ACTIVITY — Find each line below where the word "title" occurs, and copy it.

DATA SHOWN —
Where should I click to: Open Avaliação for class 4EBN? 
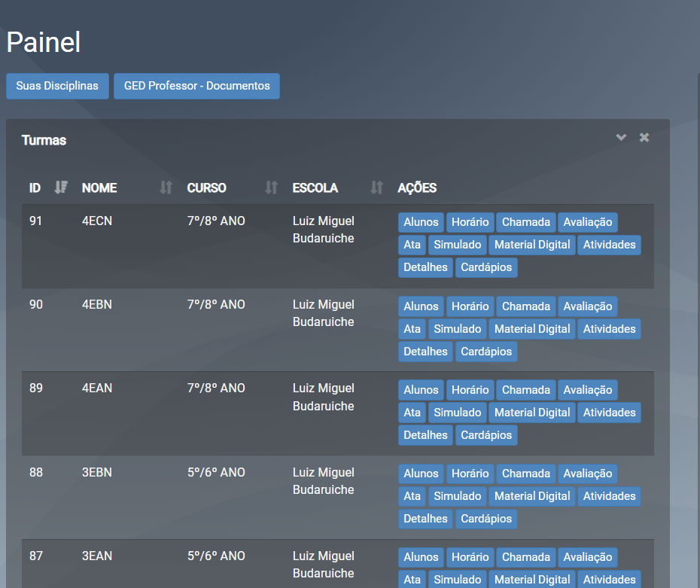587,306
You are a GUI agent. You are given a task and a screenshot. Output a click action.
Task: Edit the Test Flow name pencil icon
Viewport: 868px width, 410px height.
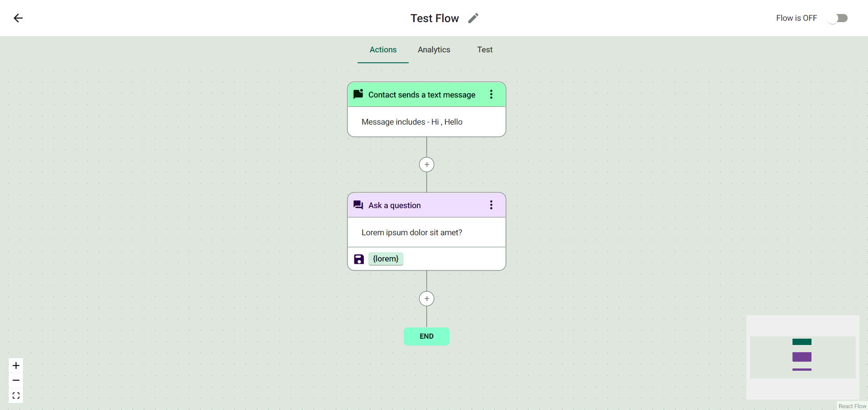pyautogui.click(x=473, y=18)
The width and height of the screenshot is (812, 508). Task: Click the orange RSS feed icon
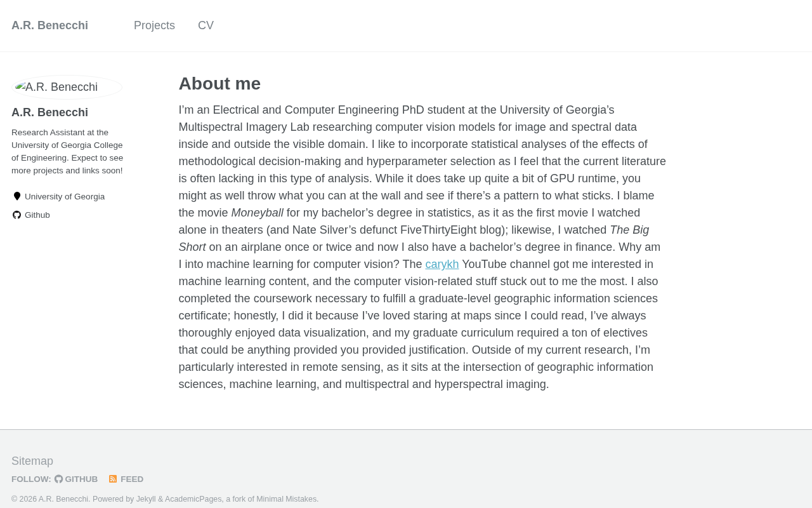coord(113,479)
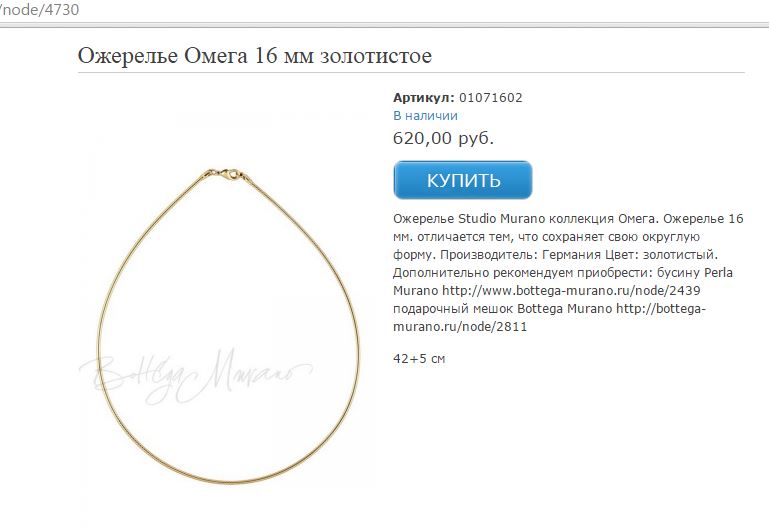Image resolution: width=769 pixels, height=529 pixels.
Task: Click the Bottega Murano signature watermark
Action: click(x=195, y=376)
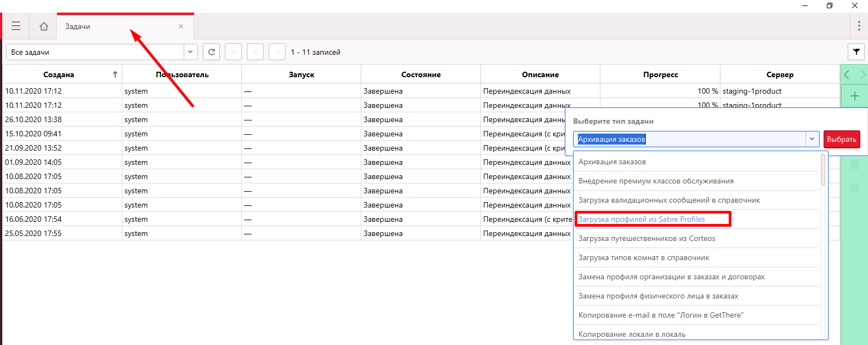The width and height of the screenshot is (868, 345).
Task: Switch to the Задачи tab
Action: [78, 26]
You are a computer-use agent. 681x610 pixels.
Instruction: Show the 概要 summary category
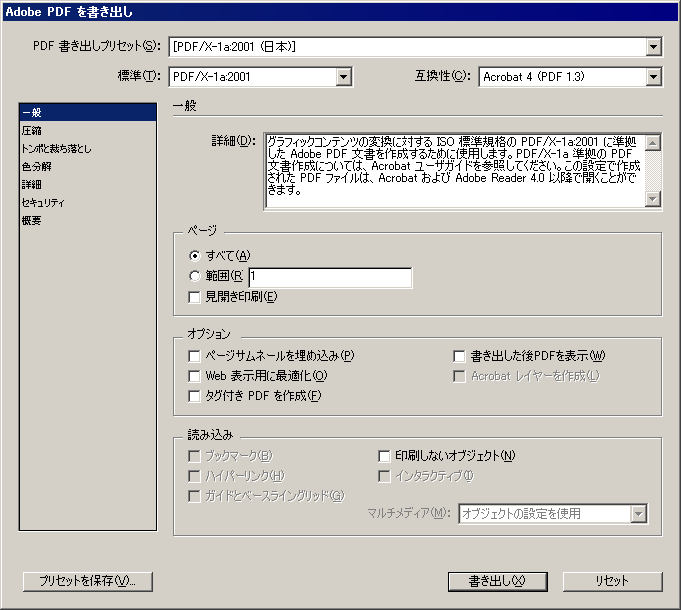tap(31, 220)
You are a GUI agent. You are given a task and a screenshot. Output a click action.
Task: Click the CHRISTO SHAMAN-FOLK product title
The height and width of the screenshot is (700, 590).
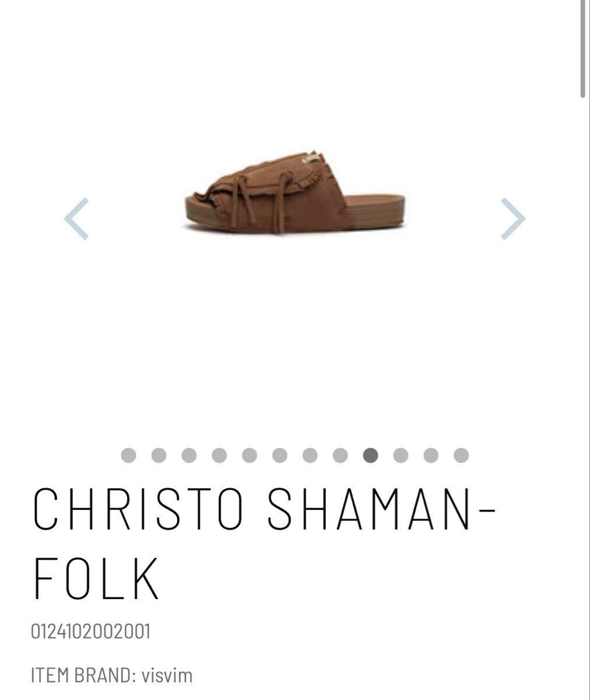point(264,543)
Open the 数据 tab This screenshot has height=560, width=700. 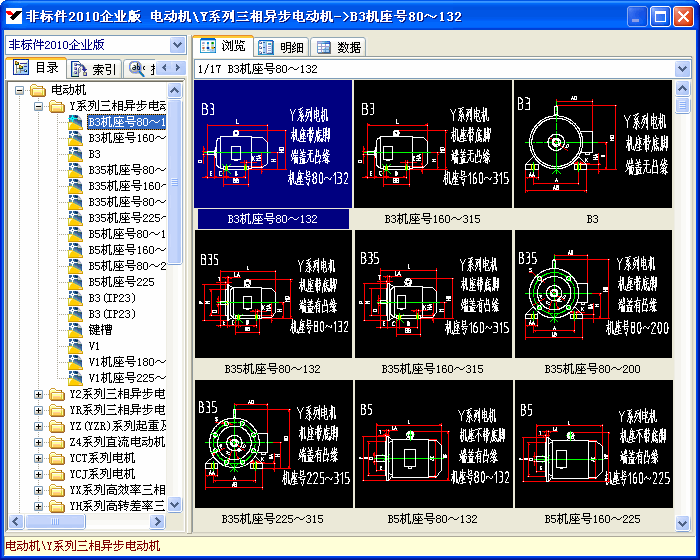click(338, 47)
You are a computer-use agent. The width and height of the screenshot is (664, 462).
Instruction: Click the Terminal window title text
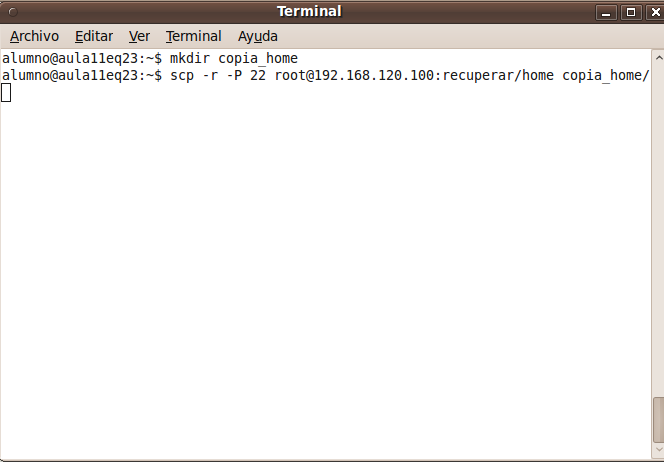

FINISHED TASK —
Task: Click the CHRISTO SHAMAN-FOLK product title
Instruction: Click the Terminal window title text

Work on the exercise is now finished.